- TASK DETAILS: Locate all lines in the data below that hold "computer" and show them.

• • •

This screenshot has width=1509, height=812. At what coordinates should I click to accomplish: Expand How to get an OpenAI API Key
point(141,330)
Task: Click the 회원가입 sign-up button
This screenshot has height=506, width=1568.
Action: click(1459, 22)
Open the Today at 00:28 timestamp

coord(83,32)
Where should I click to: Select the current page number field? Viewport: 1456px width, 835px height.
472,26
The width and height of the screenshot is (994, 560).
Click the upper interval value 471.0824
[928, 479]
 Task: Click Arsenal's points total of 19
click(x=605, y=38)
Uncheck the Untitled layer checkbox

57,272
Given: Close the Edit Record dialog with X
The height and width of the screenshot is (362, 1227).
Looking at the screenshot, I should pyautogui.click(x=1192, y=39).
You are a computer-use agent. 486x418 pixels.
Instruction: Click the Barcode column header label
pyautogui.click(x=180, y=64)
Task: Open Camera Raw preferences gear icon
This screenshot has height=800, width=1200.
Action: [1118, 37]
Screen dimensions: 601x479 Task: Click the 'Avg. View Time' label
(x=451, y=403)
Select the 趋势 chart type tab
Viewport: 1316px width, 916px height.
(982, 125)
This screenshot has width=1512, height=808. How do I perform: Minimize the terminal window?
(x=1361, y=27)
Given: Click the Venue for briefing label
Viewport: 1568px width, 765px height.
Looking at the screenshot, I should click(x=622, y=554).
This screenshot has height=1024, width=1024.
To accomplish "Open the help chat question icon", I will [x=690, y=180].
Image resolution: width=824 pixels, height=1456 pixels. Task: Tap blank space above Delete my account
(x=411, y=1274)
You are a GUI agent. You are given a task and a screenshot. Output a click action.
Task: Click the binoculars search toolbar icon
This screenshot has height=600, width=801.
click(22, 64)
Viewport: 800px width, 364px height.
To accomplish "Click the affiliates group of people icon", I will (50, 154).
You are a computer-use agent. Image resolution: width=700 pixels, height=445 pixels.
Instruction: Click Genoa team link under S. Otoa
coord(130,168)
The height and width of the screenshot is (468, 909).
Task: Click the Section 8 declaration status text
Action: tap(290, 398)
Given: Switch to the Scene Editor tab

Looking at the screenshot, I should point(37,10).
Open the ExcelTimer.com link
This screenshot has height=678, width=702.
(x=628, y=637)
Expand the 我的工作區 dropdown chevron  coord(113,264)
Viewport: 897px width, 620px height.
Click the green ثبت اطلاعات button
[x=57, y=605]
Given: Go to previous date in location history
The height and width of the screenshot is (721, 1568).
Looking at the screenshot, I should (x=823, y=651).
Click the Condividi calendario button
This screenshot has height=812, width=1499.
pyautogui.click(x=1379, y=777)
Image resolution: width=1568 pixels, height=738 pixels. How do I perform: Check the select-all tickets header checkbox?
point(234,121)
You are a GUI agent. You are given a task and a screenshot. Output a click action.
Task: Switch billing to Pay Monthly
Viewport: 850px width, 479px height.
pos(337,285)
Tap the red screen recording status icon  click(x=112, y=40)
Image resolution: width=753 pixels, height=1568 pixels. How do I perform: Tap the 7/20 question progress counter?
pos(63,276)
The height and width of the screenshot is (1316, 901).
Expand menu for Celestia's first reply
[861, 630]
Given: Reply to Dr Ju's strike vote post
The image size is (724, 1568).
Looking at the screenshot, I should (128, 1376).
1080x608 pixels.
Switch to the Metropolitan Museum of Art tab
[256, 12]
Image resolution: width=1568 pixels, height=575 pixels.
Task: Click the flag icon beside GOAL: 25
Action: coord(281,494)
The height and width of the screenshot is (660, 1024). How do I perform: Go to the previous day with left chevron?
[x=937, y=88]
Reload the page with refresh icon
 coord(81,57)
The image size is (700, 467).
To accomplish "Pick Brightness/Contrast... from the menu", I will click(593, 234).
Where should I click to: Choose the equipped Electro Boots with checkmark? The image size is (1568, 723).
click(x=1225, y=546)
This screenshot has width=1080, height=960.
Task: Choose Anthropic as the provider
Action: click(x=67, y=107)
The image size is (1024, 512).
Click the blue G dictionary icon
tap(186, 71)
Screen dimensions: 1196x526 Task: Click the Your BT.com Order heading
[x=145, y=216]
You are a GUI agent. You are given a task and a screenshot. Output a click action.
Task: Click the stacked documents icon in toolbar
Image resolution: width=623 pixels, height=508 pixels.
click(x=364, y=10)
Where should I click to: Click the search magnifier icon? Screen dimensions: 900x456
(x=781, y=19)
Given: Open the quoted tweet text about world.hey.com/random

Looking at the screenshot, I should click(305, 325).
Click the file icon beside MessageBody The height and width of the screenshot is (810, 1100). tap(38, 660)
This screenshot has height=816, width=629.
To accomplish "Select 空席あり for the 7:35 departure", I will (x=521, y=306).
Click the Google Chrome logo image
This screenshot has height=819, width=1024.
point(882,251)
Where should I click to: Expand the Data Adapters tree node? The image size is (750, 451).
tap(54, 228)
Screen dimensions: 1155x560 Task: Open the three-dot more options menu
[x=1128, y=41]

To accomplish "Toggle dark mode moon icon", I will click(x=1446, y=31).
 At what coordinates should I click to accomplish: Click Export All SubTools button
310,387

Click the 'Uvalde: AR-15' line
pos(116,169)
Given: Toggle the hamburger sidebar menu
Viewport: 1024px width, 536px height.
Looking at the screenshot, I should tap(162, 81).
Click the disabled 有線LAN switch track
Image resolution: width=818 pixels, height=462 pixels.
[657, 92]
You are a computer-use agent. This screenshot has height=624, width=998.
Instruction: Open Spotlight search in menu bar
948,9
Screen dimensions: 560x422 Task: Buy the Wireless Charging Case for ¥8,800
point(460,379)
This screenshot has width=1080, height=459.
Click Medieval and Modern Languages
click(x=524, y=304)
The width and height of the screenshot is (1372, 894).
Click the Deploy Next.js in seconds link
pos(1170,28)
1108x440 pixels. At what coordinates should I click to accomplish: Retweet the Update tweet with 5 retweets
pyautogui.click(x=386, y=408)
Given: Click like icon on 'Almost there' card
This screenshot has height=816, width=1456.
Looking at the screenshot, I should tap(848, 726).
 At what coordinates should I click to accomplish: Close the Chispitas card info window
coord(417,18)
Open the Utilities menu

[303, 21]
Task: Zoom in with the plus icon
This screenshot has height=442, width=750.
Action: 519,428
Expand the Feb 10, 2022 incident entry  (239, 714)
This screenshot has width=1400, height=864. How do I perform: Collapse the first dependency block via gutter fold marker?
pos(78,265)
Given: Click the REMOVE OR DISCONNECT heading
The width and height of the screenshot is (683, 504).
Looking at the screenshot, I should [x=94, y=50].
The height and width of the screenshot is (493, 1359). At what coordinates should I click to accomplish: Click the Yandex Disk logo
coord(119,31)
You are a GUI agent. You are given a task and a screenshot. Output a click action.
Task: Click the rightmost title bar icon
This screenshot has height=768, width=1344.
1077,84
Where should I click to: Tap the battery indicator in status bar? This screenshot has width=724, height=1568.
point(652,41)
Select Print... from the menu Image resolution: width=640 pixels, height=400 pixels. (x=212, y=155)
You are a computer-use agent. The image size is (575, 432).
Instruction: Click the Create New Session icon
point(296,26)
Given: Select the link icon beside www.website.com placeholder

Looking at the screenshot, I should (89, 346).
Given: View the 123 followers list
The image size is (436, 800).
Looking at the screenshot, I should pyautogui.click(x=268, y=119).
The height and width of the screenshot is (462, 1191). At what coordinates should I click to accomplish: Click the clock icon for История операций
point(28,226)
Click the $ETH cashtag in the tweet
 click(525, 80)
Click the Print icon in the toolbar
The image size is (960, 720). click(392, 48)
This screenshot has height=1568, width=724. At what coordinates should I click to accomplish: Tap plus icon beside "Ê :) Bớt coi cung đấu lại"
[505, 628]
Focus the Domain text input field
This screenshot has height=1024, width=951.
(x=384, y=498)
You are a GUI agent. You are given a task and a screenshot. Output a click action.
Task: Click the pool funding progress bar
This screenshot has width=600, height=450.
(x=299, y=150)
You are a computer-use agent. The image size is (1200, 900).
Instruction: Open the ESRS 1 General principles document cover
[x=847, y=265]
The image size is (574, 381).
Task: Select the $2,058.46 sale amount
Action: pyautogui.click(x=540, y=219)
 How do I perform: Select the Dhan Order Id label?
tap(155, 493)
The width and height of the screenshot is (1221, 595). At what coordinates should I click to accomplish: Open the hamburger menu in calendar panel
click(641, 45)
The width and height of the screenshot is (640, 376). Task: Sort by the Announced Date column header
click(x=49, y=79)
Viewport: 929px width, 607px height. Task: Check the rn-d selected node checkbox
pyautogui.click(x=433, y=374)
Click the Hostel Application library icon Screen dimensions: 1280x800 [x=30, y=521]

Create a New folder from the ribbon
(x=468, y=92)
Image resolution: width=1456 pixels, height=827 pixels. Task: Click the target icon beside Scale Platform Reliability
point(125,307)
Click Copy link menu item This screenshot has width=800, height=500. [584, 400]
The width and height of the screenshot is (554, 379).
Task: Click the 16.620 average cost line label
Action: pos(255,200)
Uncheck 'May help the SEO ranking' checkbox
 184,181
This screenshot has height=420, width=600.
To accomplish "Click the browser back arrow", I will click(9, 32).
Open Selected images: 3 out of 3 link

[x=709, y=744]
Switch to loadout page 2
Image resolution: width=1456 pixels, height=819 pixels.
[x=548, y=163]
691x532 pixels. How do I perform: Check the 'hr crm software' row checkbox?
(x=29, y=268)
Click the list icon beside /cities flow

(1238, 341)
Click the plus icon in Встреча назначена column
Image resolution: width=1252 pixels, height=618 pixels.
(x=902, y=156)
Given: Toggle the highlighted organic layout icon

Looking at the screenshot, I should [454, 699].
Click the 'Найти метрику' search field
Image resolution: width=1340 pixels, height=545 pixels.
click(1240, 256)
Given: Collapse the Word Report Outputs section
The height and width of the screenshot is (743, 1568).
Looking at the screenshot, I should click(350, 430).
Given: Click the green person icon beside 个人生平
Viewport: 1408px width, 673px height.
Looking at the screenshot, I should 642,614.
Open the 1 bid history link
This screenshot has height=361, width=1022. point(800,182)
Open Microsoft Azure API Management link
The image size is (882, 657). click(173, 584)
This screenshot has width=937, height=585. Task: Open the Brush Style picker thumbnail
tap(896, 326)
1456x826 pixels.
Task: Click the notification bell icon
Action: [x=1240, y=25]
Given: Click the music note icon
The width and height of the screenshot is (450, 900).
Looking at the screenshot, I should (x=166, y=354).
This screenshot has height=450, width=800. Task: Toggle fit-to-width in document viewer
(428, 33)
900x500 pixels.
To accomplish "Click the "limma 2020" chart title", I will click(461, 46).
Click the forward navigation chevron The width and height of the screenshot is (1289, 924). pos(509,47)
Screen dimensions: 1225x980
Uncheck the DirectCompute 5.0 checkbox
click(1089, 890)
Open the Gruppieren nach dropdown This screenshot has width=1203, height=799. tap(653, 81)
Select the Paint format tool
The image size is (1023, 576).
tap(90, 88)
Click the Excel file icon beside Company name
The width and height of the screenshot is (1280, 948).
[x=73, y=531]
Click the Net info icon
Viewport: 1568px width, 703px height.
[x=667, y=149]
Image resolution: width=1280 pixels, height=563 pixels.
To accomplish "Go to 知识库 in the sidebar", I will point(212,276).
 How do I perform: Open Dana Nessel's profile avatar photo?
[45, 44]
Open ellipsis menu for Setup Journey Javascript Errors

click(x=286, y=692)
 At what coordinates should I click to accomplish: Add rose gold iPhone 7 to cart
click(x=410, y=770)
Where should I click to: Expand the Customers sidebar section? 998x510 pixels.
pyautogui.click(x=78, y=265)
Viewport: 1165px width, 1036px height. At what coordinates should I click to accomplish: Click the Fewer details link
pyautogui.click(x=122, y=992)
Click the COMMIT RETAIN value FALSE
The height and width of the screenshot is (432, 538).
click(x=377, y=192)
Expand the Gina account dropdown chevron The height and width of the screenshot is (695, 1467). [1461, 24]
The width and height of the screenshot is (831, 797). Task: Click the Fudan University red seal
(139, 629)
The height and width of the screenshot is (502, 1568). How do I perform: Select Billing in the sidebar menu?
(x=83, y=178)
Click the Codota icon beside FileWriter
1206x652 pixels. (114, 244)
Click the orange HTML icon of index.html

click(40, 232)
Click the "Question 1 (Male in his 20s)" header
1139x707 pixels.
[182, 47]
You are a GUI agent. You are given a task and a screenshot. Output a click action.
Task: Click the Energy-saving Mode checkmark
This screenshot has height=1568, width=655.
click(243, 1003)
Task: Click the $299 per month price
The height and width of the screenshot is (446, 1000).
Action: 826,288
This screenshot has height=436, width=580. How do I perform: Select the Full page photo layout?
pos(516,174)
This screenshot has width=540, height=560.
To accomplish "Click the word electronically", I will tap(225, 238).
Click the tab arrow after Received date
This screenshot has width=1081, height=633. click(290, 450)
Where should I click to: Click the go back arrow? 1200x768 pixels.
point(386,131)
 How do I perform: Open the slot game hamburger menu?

• • •

- RESPONSE TO THIS TASK:
You are a computer-use agent. 486x418 pixels.
You are a computer-use agent. Image resolution: width=700 pixels, height=445 pixels.
You are a computer-use agent. This screenshot has height=624, width=998.
You are a computer-use agent. The image size is (575, 432).
You are a computer-use agent. The image size is (1200, 900).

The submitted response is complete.